Try it:
Take the entries below and return them unchanged.

--

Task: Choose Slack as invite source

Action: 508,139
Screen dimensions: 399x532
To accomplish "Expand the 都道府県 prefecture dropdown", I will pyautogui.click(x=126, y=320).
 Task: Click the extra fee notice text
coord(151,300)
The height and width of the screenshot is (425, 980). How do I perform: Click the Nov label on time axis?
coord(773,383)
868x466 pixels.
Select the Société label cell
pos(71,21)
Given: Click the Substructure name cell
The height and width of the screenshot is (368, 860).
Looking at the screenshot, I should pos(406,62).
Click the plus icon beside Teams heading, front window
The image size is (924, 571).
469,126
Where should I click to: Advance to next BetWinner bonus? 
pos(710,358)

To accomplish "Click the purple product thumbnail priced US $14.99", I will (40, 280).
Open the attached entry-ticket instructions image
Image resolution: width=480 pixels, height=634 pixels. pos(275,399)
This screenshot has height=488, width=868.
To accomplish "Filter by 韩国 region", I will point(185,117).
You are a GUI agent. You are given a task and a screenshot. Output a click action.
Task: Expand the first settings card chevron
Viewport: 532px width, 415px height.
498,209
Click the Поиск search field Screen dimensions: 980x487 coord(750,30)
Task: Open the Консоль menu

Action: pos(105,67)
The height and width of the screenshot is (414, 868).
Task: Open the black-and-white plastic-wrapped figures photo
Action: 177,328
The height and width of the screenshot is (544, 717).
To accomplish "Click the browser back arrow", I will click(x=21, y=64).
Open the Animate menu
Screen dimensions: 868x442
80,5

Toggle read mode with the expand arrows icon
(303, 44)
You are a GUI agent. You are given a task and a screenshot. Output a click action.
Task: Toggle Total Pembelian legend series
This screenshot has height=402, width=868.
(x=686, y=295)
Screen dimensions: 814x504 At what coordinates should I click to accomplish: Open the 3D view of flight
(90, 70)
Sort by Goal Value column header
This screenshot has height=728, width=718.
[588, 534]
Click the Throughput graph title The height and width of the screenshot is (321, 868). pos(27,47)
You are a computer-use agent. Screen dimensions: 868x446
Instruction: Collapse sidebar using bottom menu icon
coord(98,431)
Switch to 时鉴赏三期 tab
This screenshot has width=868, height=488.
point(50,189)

--

Answer section:
Task: Choose Slack as invite source

Action: 508,139
Screen dimensions: 399x532
To accomplish "Expand the 都道府県 prefecture dropdown", I will pyautogui.click(x=126, y=320).
 Task: Click the extra fee notice text
coord(151,300)
The height and width of the screenshot is (425, 980). How do I perform: Click the Nov label on time axis?
coord(773,383)
868x466 pixels.
Select the Société label cell
pos(71,21)
Given: Click the Substructure name cell
The height and width of the screenshot is (368, 860).
Looking at the screenshot, I should pos(406,62).
Click the plus icon beside Teams heading, front window
The image size is (924, 571).
469,126
Where should I click to: Advance to next BetWinner bonus? 
pos(710,358)

To accomplish "Click the purple product thumbnail priced US $14.99", I will (40, 280).
Open the attached entry-ticket instructions image
Image resolution: width=480 pixels, height=634 pixels. pos(275,399)
This screenshot has height=488, width=868.
To accomplish "Filter by 韩国 region", I will point(185,117).
You are a GUI agent. You are given a task and a screenshot. Output a click action.
Task: Expand the first settings card chevron
Viewport: 532px width, 415px height.
498,209
Click the Поиск search field Screen dimensions: 980x487 coord(750,30)
Task: Open the Консоль menu

Action: pos(105,67)
The height and width of the screenshot is (414, 868).
Task: Open the black-and-white plastic-wrapped figures photo
Action: 177,328
The height and width of the screenshot is (544, 717).
To accomplish "Click the browser back arrow", I will click(x=21, y=64).
Open the Animate menu
Screen dimensions: 868x442
80,5

Toggle read mode with the expand arrows icon
(303, 44)
You are a GUI agent. You are given a task and a screenshot. Output a click action.
Task: Toggle Total Pembelian legend series
This screenshot has height=402, width=868.
(x=686, y=295)
Screen dimensions: 814x504 At what coordinates should I click to accomplish: Open the 3D view of flight
(90, 70)
Sort by Goal Value column header
This screenshot has height=728, width=718.
[588, 534]
Click the Throughput graph title The height and width of the screenshot is (321, 868). pos(27,47)
You are a computer-use agent. Screen dimensions: 868x446
Instruction: Collapse sidebar using bottom menu icon
coord(98,431)
Switch to 时鉴赏三期 tab
This screenshot has width=868, height=488.
point(50,189)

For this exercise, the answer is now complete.